▶ _Dokumen Sumber_
== == ==
Sudah barang tentu kriteria perlombaan itu harus jelas, dan peserta lomba dapat mengikutinya berbekal keterampilan dan ketangkasan yang dia miliki.

 

Bagaimana dengan jalan santai dan undian poin voucer berhadiah?

 

Jalan santai tidak memuat adanya unsur adu cepat, keterampilan, dan ketangkasan. Alhasil, tidak masuk rumpun perlombaan. Apabila di dalam jalan santai terdapat pembagian hadiah yang diperoleh lewat undian kupon berbayar, maka sifat undian ini bisa masuk kategori judi, bilamana hadiah yang diberikan berasal dari uangnya penonton yang diperoleh lewat jual beli kupon atau penyerahan poin. Akad jual beli kupon itu dipandang sebagai akad yang tidak sah, sebab kupon sendiri adalah barang fiktif (tak berjamin aset). Harta sebenarnya dari kupon itu adalah undian untuk memperoleh hadiah, sehingga merupakan barang spekulatif yang memenuhi unsur judi.

 

Sebagai langkah solutif untuk mengatasi illat larangan praktik judi ini, maka diperlukan langkah lain untuk menengahinya, yaitu:

 

  1. Hadiah yang disajikan, hendaknya bukan dari jual beli kupon, melainkan harus dari pihak lain selaku pemberi sponsor.
== == ==
▶ _Instruksi Tugas 1_
Dalam teks tentang jalan santai dan undian kupon berhadiah, apa alasan akad jual beli kupon dipandang tidak sah?
▶ _Instruksi Tugas 2_
Teruskan teks tentang jalan santai dan undian kupon berhadiah mulai dari kalimat sesudah butir terakhir yang ditampilkan.
== == ==
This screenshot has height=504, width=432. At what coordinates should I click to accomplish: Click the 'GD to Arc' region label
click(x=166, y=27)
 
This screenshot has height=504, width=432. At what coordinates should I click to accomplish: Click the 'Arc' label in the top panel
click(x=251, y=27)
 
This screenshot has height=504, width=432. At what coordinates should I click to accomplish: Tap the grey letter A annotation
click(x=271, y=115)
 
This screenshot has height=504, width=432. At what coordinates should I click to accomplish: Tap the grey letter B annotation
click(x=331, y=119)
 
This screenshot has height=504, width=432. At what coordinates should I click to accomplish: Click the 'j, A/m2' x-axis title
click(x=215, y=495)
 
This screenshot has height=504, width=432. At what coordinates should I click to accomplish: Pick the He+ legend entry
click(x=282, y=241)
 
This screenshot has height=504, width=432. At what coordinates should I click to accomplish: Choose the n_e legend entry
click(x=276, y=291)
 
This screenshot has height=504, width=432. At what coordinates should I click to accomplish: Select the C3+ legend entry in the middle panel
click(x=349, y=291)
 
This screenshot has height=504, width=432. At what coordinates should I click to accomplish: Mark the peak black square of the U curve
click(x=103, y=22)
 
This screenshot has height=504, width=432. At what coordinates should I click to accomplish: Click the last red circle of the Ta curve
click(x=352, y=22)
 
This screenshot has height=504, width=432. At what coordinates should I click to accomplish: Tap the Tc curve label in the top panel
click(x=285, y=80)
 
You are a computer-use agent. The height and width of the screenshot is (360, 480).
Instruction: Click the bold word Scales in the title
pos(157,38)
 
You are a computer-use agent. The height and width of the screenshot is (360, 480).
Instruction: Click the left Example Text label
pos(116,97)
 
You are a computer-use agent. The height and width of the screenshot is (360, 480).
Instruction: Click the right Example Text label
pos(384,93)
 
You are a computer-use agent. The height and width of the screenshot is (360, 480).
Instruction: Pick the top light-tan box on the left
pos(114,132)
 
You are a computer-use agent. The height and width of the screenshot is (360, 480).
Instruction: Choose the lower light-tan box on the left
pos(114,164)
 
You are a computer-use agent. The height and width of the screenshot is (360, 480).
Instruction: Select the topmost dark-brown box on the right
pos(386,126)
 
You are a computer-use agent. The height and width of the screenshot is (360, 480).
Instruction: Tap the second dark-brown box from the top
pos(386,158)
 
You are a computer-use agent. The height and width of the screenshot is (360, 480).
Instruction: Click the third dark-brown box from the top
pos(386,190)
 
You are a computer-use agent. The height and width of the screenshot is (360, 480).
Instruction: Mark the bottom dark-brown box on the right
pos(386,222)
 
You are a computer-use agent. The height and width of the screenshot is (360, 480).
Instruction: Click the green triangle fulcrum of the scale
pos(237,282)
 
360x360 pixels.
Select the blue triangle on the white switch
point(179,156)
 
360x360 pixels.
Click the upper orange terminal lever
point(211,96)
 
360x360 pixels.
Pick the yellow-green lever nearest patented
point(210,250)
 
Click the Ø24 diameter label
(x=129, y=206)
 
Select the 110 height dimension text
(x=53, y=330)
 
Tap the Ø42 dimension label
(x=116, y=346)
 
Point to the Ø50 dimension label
== == ==
▶ _Jawaban 1_
Karena kupon itu sendiri adalah barang fiktif yang tidak berjamin aset.

▶ _Jawaban 2_
  2. Ada salah satu peserta jalan sehat atau poin undian voucer yang tidak dipungut biaya, namun memiliki peluang mendapatkan hadiah. Dengan adanya pihak yang tidak dipungut biaya pembelian kupon namun berhak mendapatkan hadiah ini, menjadikan uang dari hasil penjualan kupon tidak berlaku sebagai uang serahan untuk judi, melainkan sebagai iuran sukarela (tabarru’) untuk menyelenggarakan suatu even bersama dalam rangka membina hubungan baik antar sesama anggota masyarakat. Di sini hal itu perlu dipahami.

 

Kesimpulan

Alhasil, jual beli kupon jalan sehat atau poin voucer untuk suatu acara, hukum asalnya adalah haram sebab (a) memenuhi unsur perjudian dan (b) acara itu tidak memenuhi kategori musabaqah dan munadhalah.

 

Akan tetapi, keduanya bisa menjadi halal, manakala disertai dengan adanya pihak yang tidak dipungut biaya, namun memiliki kesempatan untuk diundi sehingga berhak pula atas hadiah undian. Bisa juga diberlakukan, bahwa hadiah yang diundi adalah murni dari pihak pemberi sponsor. Apabila uang hadiah itu berasal sepenuhnya dari hasil jual beli kupon atau poin voucer, tanpa adanya pihak yang tidak dipungut biaya, maka tak diragukan lagi, bahwa kegiatan itu berubah menjadi kegiatan perjudian, sehingga hadiahnya menjadi haram.

 

Wallahu a’lam bish shawab.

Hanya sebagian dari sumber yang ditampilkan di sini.